Troubleshoot connections on the new postgres box (pg13)

hackartisan commented 3 years ago

Honeybadger

please resolve https://app.honeybadger.io/projects/54497/faults/80884987 when closing this ticket.

Background

In response to https://github.com/pulibrary/bibdata/issues/1514 and https://github.com/pulibrary/bibdata/issues/1531 we moved bibdata alma boxes to point to the old postgres machine. This was to buy us time to figure out the reason we we losing connections. We want to move back to the new postgres box.

Process

We'd like to write a script that opens a database connection, sleeps for an increasing amount of time, and then writes to the connection. We can use this to pinpoint exactly when the connection is timing out, and try it under various conditions / environments.

Theory

Discussions on the ops team yielded the following theory:

VM locations:
- bibdata-alma-staging1 is in New South
- bibdata-alma-worker-staging1 is in Forrestal
- bibdata-alma1 is in New South
- bibdata-alma2 is in Forrestal
- bibdata-alma-worker1 is in Forrestal
- bibdata-alma-worker2 is in Forrestal
- bibdata-alma-worker3 is in New South
- lib-postgres3 (pg10) machine is in Forrestal
- lib-postgres1 (pg13) machine is in is in New South
- lib-postgres-staging1 (pg13) staging machine is in Forrestal
The difference in physical location between the 2 postgres machines could have resulted in greater latency to the postgres 13 machine.

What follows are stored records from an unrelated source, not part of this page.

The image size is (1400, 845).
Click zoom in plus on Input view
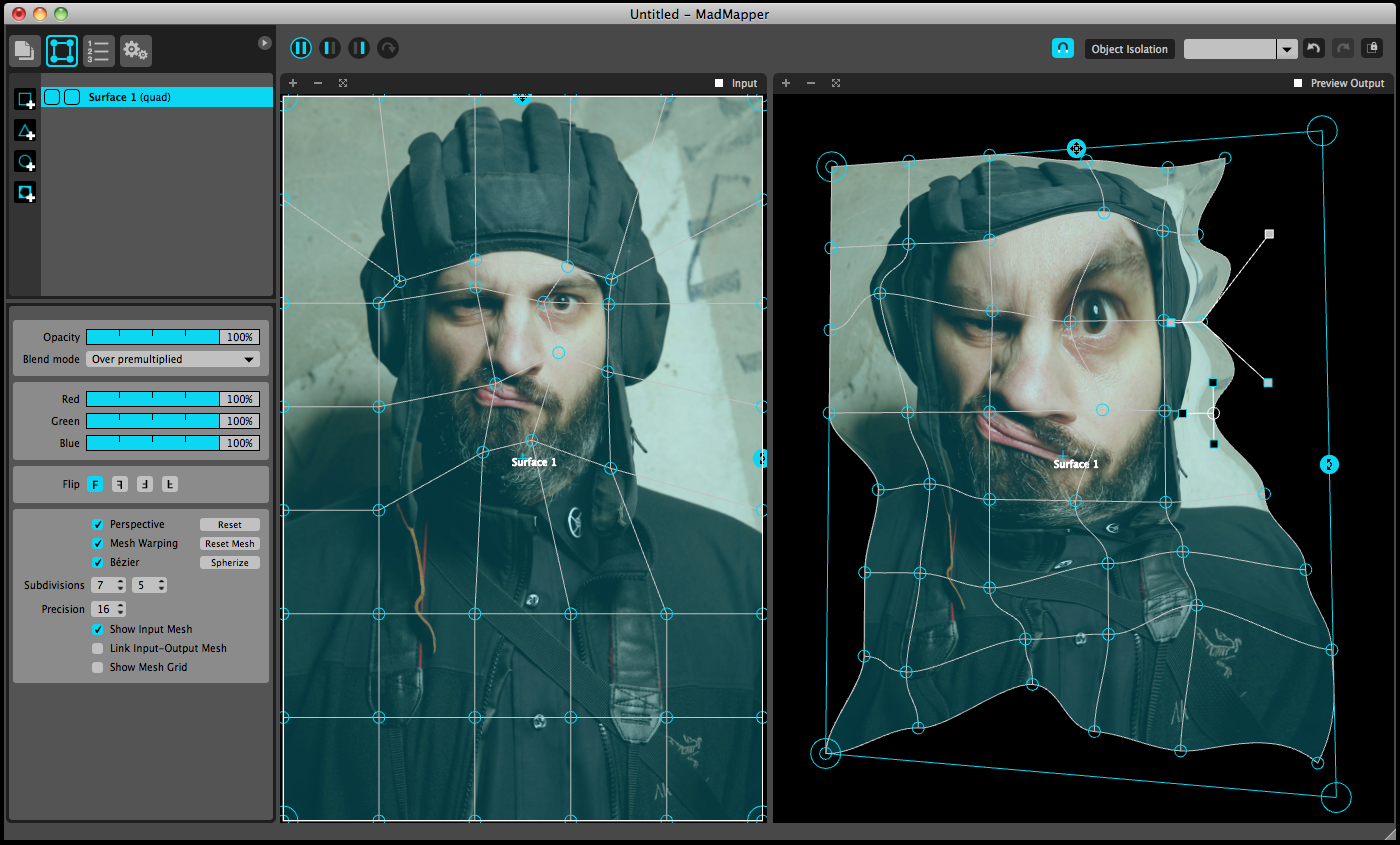point(293,83)
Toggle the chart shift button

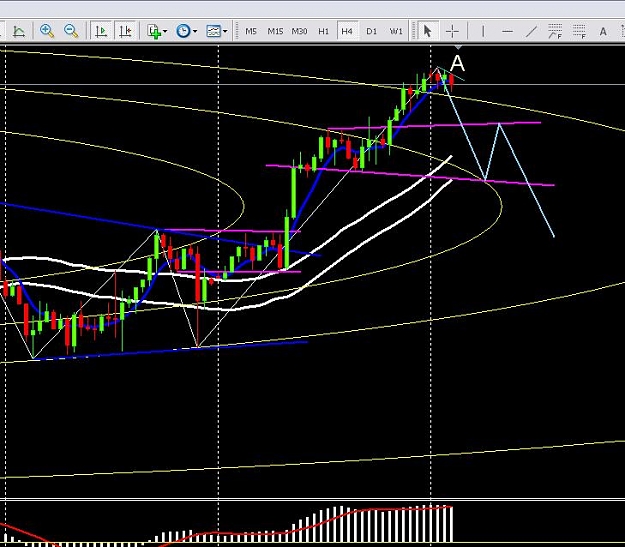(126, 31)
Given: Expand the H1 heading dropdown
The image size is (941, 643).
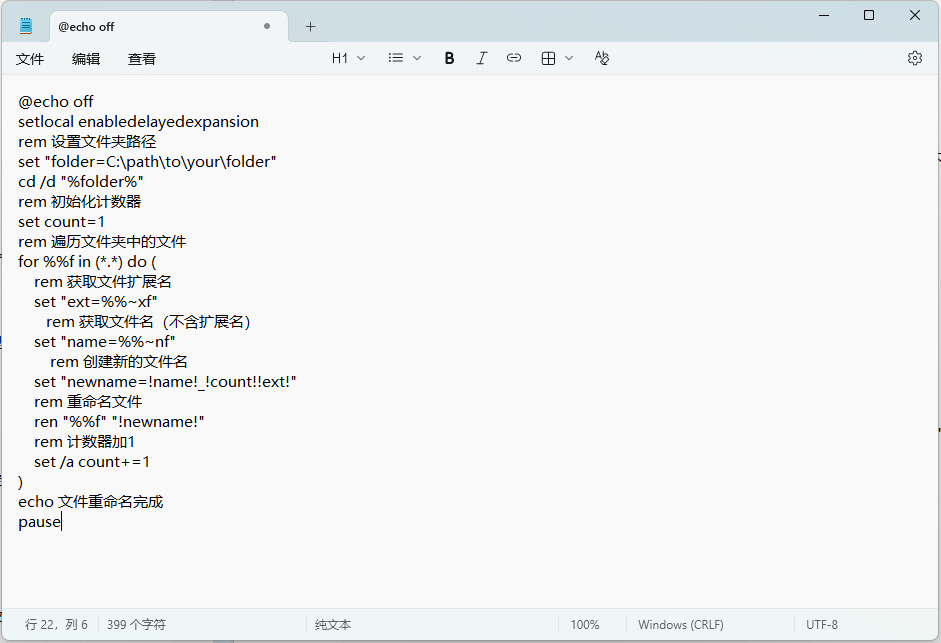Looking at the screenshot, I should click(348, 59).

Based on the error we got during indexing

For prod: The errors in are coming from bibdata-alma-worker{1, 2}. bibdata-alma-worker3 was created 7/7, which is before these honeybadger errors. So that does support this theory since that one wasn't erroring.

For staging: The errors are coming from bibdata-alma-worker-staging1 which also supports this theory.

Another interesting pattern is that the error always came from the worker boxes. Weren't all the boxes running sidekiq at the time? Why would the web server boxes not have hit this error?

Note that the staging db was later moved down to lib-postgres3, but prod was not.

Based on the error we got while downloading the scsb files

We got lost connections from both bibdata-alma-staging1 and bibdata-alma-worker-staging1. The database was switched between these two errors. So these errors also support the theory.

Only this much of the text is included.